# Nursery Rhyme?



## 22606 (Aug 11, 2008)

It very well might be 'Nursery Rhyme' from Nox Arcana's _Darklore Manor_ album. It goes: 

"Sandman, come to me tonight, 
Comfort me till morning light—
As darkness falls and shadows loom, 
I bid you welcome to my room—
Rest your bones beside my bed, 
Lay your hands upon my head—
Cast your spell of slumber deep, 
And stay beside me as I sleep—
If I should die before I wake, 
I grant to you my soul to take—"

Hope this helps


----------



## Hez (Oct 5, 2008)

Thanks for the reply. Is there an mp3 for it? Or somewhere I could listen to see if thats the tune?


----------



## Hauntcast (Oct 3, 2007)

Was it one of these:
http://www.discountvoiceovers.com/RingRoundRosieProtected.mp3
http://www.discountvoiceovers.com/ChildrenOfTheDarkProtected.mp3
http://www.discountvoiceovers.com/CreepyTeaPartyProtected.mp3

I could make you one. Check out my web site Discount Voice Overs - Haunt Greetings, Prop Voices, Haunt Atmosphere & Halloween Sound FX - Home


----------



## HomeyDaClown (Aug 27, 2007)

That effect is very easy to achieve if you can find a recording of the the normal version. 
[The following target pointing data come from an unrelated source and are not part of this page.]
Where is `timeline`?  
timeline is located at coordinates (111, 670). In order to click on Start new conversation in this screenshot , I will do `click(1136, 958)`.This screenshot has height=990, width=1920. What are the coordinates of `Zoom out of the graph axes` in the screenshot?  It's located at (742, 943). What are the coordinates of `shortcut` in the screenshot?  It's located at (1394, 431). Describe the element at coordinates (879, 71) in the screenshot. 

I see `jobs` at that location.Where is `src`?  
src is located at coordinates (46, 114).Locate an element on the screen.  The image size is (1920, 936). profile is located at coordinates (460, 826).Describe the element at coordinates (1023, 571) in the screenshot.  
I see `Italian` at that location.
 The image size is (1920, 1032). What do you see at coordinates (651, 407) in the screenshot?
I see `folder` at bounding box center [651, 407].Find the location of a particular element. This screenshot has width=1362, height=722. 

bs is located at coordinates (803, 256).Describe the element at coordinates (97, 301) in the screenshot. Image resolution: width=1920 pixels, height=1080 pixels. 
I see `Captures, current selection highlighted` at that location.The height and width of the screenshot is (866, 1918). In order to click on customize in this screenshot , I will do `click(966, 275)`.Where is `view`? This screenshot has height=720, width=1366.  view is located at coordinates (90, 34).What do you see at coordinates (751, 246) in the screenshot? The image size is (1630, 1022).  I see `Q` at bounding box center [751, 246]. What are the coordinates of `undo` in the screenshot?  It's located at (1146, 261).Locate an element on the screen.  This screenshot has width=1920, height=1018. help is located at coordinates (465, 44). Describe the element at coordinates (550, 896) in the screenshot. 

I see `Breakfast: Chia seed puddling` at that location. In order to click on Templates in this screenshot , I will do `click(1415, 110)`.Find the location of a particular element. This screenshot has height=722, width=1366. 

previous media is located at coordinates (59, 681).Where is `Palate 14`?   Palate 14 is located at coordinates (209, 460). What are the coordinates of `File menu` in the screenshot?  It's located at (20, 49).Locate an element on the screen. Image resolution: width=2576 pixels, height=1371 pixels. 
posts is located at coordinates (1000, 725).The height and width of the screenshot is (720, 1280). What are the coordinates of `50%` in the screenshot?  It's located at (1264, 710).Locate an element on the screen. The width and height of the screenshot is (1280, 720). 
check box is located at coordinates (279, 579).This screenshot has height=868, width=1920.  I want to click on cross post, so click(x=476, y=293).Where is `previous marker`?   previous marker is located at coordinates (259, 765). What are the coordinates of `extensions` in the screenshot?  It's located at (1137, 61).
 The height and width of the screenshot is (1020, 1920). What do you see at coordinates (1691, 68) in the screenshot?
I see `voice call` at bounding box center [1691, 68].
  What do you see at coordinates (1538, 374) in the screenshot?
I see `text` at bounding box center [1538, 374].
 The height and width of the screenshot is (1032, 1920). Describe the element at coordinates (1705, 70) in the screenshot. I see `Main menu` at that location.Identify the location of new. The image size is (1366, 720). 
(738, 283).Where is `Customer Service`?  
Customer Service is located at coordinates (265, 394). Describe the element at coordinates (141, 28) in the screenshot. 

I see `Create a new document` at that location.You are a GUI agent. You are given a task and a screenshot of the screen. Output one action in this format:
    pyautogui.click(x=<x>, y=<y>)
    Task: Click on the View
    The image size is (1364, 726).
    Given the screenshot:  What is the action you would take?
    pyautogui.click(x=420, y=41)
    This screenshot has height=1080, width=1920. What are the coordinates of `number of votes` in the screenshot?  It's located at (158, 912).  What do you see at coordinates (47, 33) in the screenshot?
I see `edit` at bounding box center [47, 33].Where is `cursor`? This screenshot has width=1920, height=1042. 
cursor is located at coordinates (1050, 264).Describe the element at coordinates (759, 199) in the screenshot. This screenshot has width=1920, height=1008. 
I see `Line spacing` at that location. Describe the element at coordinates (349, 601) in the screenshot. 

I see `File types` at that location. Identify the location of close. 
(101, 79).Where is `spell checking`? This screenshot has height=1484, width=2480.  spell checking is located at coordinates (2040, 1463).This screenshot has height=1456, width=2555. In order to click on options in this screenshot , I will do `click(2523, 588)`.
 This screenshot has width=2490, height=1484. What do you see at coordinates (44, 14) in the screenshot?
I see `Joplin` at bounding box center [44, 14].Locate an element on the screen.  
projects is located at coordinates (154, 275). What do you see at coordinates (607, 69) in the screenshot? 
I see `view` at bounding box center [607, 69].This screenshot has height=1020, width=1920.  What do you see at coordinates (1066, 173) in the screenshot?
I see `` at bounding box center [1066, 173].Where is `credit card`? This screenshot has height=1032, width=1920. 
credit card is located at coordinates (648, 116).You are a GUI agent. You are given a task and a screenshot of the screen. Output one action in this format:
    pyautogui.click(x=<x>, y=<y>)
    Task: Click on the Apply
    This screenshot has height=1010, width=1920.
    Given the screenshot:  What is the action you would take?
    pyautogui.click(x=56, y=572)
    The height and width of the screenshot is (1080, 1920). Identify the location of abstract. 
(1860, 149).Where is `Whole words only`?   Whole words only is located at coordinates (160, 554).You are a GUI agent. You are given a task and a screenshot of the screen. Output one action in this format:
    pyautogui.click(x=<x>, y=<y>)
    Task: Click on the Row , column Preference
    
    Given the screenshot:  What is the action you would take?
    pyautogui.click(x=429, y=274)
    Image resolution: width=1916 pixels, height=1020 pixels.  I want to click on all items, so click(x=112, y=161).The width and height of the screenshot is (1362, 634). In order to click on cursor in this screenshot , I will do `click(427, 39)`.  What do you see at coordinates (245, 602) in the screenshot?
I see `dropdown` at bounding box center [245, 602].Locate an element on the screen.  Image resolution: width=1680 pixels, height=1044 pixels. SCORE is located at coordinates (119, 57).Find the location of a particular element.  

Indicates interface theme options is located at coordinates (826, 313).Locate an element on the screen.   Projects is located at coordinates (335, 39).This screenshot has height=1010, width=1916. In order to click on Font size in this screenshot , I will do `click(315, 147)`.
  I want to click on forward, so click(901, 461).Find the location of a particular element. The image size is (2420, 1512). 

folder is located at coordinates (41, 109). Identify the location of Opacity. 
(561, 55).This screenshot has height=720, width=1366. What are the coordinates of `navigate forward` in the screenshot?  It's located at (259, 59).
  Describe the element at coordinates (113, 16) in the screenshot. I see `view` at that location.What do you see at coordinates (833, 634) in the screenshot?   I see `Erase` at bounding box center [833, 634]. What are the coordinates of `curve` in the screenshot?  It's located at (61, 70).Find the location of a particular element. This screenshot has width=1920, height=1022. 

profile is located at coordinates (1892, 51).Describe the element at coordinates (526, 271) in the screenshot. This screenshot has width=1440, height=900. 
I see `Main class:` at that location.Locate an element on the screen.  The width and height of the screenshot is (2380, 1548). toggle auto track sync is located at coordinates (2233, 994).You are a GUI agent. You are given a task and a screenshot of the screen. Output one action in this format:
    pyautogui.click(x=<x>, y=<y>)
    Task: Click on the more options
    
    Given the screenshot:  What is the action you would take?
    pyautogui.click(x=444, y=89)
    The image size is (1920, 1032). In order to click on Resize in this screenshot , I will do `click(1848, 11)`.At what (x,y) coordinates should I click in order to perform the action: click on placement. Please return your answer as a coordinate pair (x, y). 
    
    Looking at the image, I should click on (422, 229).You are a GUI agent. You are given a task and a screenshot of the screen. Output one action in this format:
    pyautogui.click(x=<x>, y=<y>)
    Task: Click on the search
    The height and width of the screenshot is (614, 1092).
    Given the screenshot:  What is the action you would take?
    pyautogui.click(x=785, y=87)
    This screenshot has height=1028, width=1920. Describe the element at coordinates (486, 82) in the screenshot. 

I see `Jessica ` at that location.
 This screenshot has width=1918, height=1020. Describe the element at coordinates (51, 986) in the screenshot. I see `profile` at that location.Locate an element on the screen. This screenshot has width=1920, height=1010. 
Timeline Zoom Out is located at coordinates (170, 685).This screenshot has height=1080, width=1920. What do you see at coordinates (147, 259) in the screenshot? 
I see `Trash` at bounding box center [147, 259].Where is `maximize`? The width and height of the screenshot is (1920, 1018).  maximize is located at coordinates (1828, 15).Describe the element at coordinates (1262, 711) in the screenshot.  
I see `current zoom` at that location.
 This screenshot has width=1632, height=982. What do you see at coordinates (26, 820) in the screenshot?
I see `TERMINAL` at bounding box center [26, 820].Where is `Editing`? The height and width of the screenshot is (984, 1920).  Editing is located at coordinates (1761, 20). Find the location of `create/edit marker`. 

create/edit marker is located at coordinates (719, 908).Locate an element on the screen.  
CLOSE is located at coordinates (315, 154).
Use your favorite mp3 or wave editor to create two tracks (same thing on each) . Then change the pitch of one of the tracks (higher or lower) until it sounds creepy enough for you. You might also want to slow down the happy kiddy tempo to add to the effect.


----------



## Hez (Oct 5, 2008)

Well I emailed the people that do the haunted corn maze/graveyard and asked them. Apparantly it's "1-2 Freddy's coming for you" So I downloaded it and it's only like 15 seconds. They must've done something to it....it sounds creepier than that in the cornmaze. I guess I'll have to go back this year and listen to it.


----------